**WORK TO DO:**
Format the lines of the records below as a numbered list, omitting any blank lines.

**DATASET RECORDS:**
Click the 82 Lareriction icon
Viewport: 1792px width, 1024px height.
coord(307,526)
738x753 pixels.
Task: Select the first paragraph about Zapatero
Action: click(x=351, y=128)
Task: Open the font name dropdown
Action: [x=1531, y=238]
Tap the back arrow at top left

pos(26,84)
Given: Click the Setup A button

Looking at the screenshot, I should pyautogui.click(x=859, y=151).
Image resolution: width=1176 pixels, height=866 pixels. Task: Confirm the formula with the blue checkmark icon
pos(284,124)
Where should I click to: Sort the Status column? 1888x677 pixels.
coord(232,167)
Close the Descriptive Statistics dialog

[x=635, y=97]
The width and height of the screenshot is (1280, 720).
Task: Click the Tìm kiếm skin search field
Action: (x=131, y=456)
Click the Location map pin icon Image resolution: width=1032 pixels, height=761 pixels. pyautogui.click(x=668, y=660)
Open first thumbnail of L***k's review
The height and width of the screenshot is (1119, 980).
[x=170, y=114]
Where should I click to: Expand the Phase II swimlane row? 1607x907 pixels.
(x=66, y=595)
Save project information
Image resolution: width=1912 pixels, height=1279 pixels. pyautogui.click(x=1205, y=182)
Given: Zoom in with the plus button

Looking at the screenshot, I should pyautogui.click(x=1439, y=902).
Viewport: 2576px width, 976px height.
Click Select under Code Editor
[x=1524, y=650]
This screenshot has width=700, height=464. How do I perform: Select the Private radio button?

**WRITTEN SOLUTION:**
1. Click the 82 Lareriction icon
2. Viewport: 1792px width, 1024px height.
3. coord(307,526)
4. 738x753 pixels.
5. Task: Select the first paragraph about Zapatero
6. Action: click(x=351, y=128)
7. Task: Open the font name dropdown
8. Action: [x=1531, y=238]
9. Tap the back arrow at top left
10. pos(26,84)
11. Given: Click the Setup A button
12. Looking at the screenshot, I should pyautogui.click(x=859, y=151).
13. Image resolution: width=1176 pixels, height=866 pixels. Task: Confirm the formula with the blue checkmark icon
14. pos(284,124)
15. Where should I click to: Sort the Status column? 1888x677 pixels.
16. coord(232,167)
17. Close the Descriptive Statistics dialog
18. [x=635, y=97]
19. The width and height of the screenshot is (1280, 720).
20. Task: Click the Tìm kiếm skin search field
21. Action: (x=131, y=456)
22. Click the Location map pin icon Image resolution: width=1032 pixels, height=761 pixels. pyautogui.click(x=668, y=660)
23. Open first thumbnail of L***k's review
24. The height and width of the screenshot is (1119, 980).
25. [x=170, y=114]
26. Where should I click to: Expand the Phase II swimlane row? 1607x907 pixels.
27. (x=66, y=595)
28. Save project information
29. Image resolution: width=1912 pixels, height=1279 pixels. pyautogui.click(x=1205, y=182)
30. Given: Zoom in with the plus button
31. Looking at the screenshot, I should pyautogui.click(x=1439, y=902).
32. Viewport: 2576px width, 976px height.
33. Click Select under Code Editor
34. [x=1524, y=650]
35. This screenshot has width=700, height=464. How do I perform: Select the Private radio button?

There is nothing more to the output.